Il est rare qu’un jeu révolutionne son genre. Il est tout aussi rare qu’il questionne son joueur. L’héritage, s’il n’est pas indépassable, constitue une force qui s’exerce comme la gravité : elle ramène les ambitions les plus fragiles à ce que nous connaissons de mieux. Toutefois, nul besoin de léviter pour côtoyer la réussite. Certains maitrisent suffisamment les outils à leur disposition pour partager un bel ouvrage et profitent alors pleinement de la psychologie de la forme : le tout diffère de la somme de ses parties. Hyper Light Drifter nous sert un avatar souffrant, dans un univers pris lui aussi par la maladie. Aux commandes de ce personnage mutique, il nous faudra explorer un monde constitué de zones s’étendant aux quatre points cardinaux à la recherche d’outils technologiques et d’un remède pour se soustraire aux tourments du drifter.
Dans sa forme, Hyper Light Drifter est somme toute classique. Le joueur alterne l’exploration et les combats, découvre des secrets, accumule des artefacts et se laisse tenter par les améliorations de son protagoniste. Déplacements instantanés, coups d’estoc et pistolades sont au programme pour se défaire des rencontres peu chaleureuses durant ce voyage. Les affrontements sont pour la plupart facilement réglés, le nombre d’opposant n’étant pas assez important pour représenter une véritable menace. Le titre jouera fréquemment de cette accalmie avant d’éprouver son joueur par des attaques soutenues et des boss incontestablement plus meurtriers.
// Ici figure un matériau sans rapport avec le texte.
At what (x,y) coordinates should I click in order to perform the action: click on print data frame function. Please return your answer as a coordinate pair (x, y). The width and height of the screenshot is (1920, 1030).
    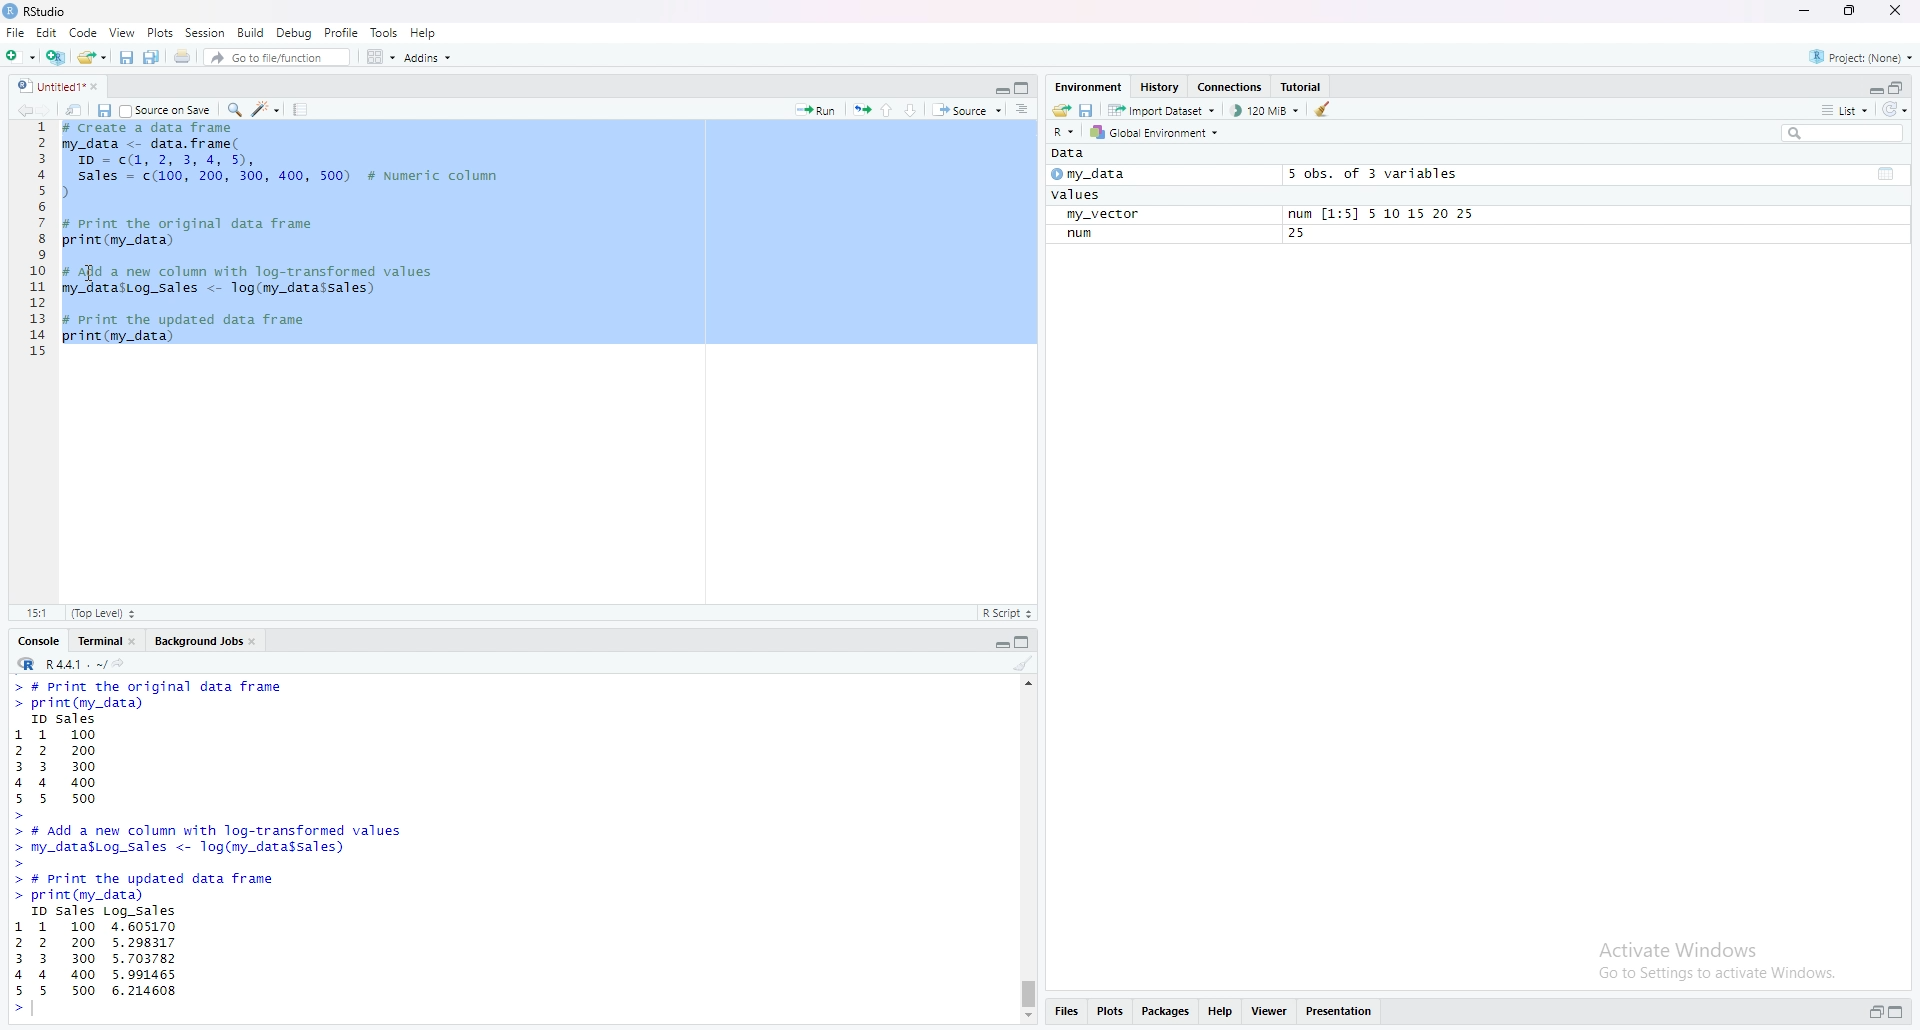
    Looking at the image, I should click on (167, 887).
Toujours dans sa forme, Hyper Light Drifter nous confronte à la fatalité de notre humanité, notre finitude. L’introduction présente la dévastation du monde, les zones portent les symptômes d’un cycle dans lequel l’humain n’a pas sa place et l’arrivée au village révèle un état de survie précaire ; restent les vendeurs proposant de l’équipement, des gardes, les autres habitants semblant désemparés. Tout, dans les détails d’Hyper Light Drifter, aspire à prendre le joueur comme témoin d’une conclusion morbide. À l’Est, un massacre doublé d’esclavage. À l’Ouest, un mystérieux cristal s’étend sur la faune et la flore et emprisonnant ce qu’il touche. Au Nord la sorcellerie règne tandis qu’au Sud la science s’exerce sur les corps pour des métamorphoses douteuses. Le drifter n’est pas épargné par ces détails : son sang tombe régulièrement lorsqu’il est dangereusement bas en points de vie. Il s’administre des seringues pour se soigner. Son état, vacillant, le soumet à des hallucinations qui mettent en scène son trépas : transpercé, écrasé, étouffé.
Comme si notre incapacité à bouleverser l’ordre naturel des choses n’était pas suffisamment établit, le jeu se plait à nous l’assener. Les corps de nos ennemis demeurent à l’écran alors que des cadavres étaient déjà présents. Notre seul allié auquel notre personnage doit la vie apparait de plus en plus démuni à chaque début de biome. Les équipements des drifters semblent vétustes. Les environnements sont délabrés. Le triomphe final du joueur face au défi offre une résolution mitigée. A la suite de quoi, le jeu nous laisse le loisir de recommencer… En diminuant la santé du bretteur.
Notre unique résistance, la seule variable que l’on a pour soi au sein de ce décor reste le combat. Il n’est pas exutoire, mais se prête à l’élégance lorsqu’on parvient à apprivoiser le rythme des mouvements de notre malade et de ses bourreaux. Hyper Light Drifter saisit certes la morbidité et sa conséquence invariable mais offre aux persévérants une beauté mélancolique à travers ses décors généreux en couleur et livre l’une de ses thèses. Accepter sans se résigner.